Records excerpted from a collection

■ ■ ■ ■ ■ ■ ■

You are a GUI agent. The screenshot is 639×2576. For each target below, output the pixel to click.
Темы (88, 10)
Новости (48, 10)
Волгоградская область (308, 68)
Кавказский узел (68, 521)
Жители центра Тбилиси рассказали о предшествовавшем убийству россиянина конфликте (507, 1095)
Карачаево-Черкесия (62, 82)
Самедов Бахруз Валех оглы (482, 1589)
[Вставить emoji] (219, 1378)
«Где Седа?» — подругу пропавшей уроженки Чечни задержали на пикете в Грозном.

■ ■ ■ ■ ■ ■ ■

What to do = A complete and exact repetition of the entries is required.

Expected output =
You are a GUI agent. The screenshot is 639×2576. For each target below, output the pixel to click.
Темы (88, 10)
Новости (48, 10)
Волгоградская область (308, 68)
Кавказский узел (68, 521)
Жители центра Тбилиси рассказали о предшествовавшем убийству россиянина конфликте (507, 1095)
Карачаево-Черкесия (62, 82)
Самедов Бахруз Валех оглы (482, 1589)
[Вставить emoji] (219, 1378)
«Где Седа?» — подругу пропавшей уроженки Чечни задержали на пикете в Грозном.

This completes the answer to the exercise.